However is a recent post, Matthew Yglesias assured his young readers that if they want to become writers they needed to write and engage in endless self-promotion while at university rather than learn. Indeed, he suggested that doing well among professional writers, who don't necessarily know what they are writing about, was more important than understanding the issues, events, and facts of the matter:
If you want to be a writer, then writing stuff that’s interesting and getting professional writers to read it is important. I got the worst grade of my whole college career in Theda Skocpol’s class on American social policy, and that’s never stopped me from writing about American social policy—nobody’s ever asked or cared whether professors liked my essays.It is a modified Baldwin in which creating a name for being "interesting" takes the place of selling old people time shares they can neither afford nor use. He was taken mildly to task for under emphasizing the importance of grades for future professional or academic success.
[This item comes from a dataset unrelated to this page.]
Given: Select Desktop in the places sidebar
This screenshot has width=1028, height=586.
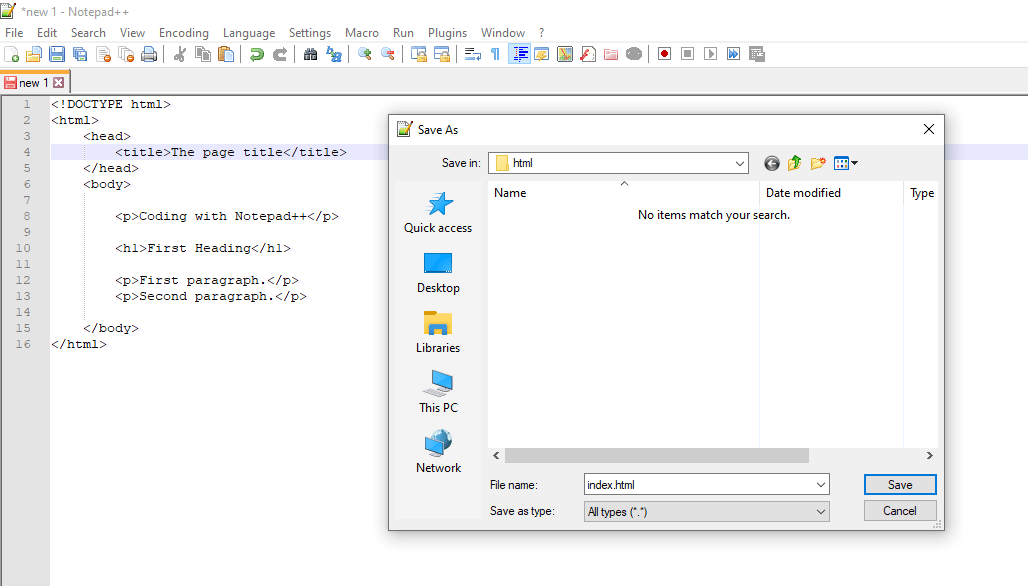Looking at the screenshot, I should [x=438, y=272].
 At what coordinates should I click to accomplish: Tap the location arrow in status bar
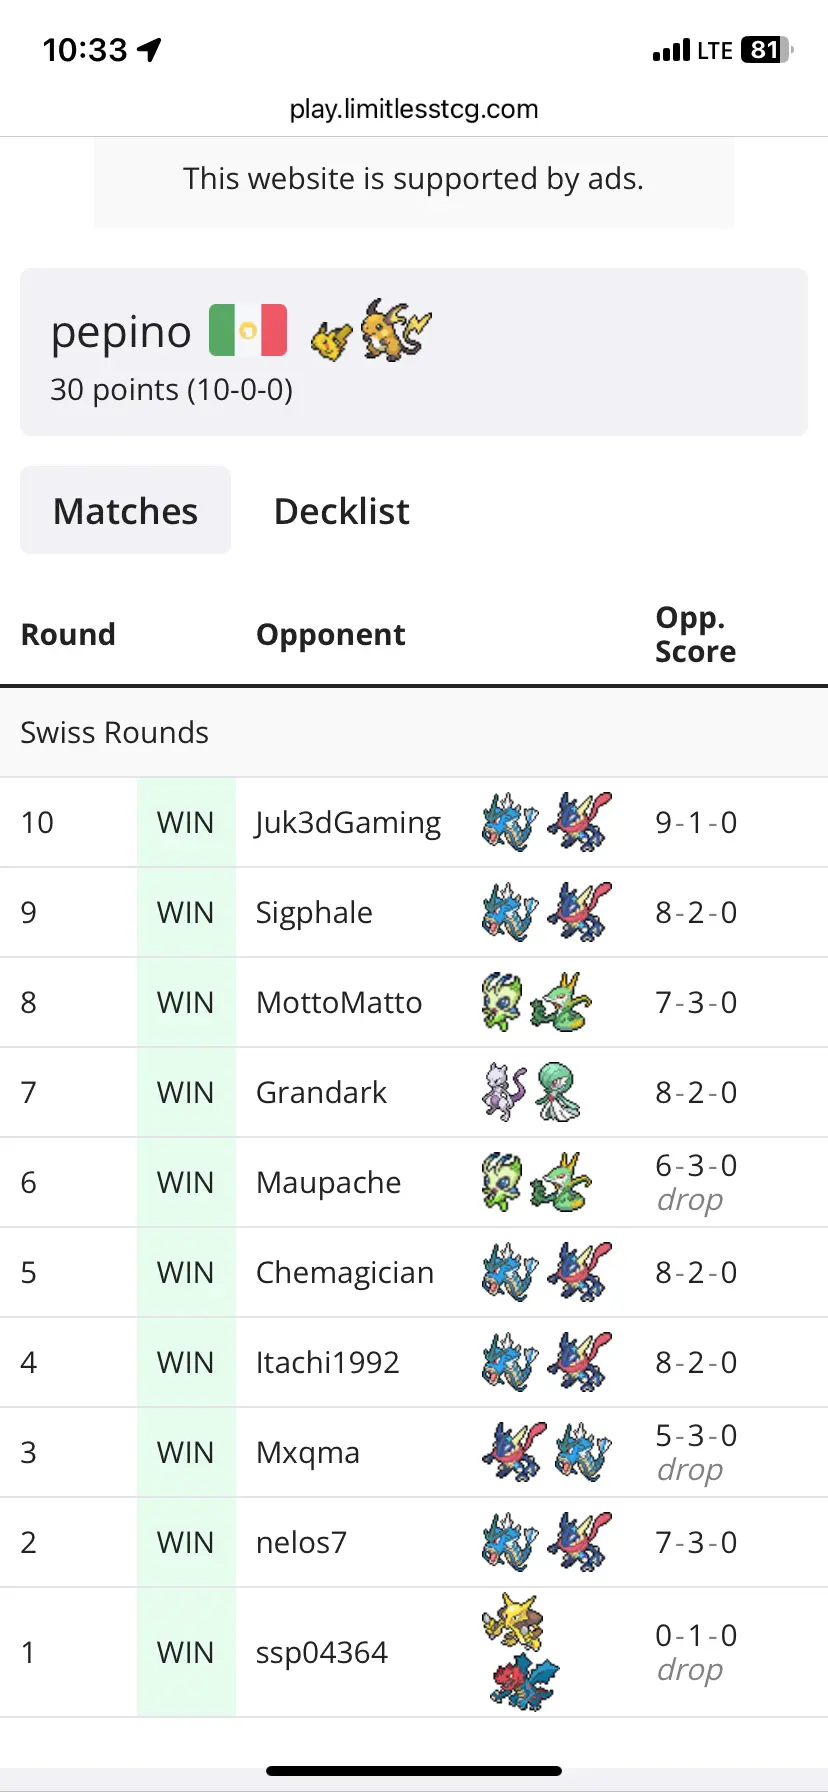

Yglesias responded that while practicing writing was more important than practicing writing or, as he put it,
My point, however, is that people make decisions about how to use their time at the margin and if what you’re interested in doing is becoming a writer then you’re better off spending your time on writing and publicizing things than on giving your term paper another round of edits.Writing is more important than writing, he seems to say, if the writing is relentlessly self-promotional. What does he mean by at the margin?[1] He does, however, sort of defend learning
None of that, however, is to denigrates Jonathan Bernstein’s point that actually learning things is extremely valuable. Knowing more is good, but (again, at the margin) it has a somewhat attenuated relationship to grades.My question, at this point, is how does he know if what he has learned has any validity if he doesn't think that grades reflect mastery of a body of knowledge, the ability to analysis that body of knowledge and the skill to write a compelling text based on the body of knowledge that proves the analysis's persuasiveness? He got a link from Andrew Sullivan?
Why not just turn all of our educational systems into boiler rooms and have done with it.
[1] It's an economic term design to simplify the analysis of complex decision making processes and, much like efficient markets, self-regulation, and related etc, it's nonsense designed to simplify the analysis of complex decisions by creating a fictional "reality" in which people act the way you want them to rather than the way the do.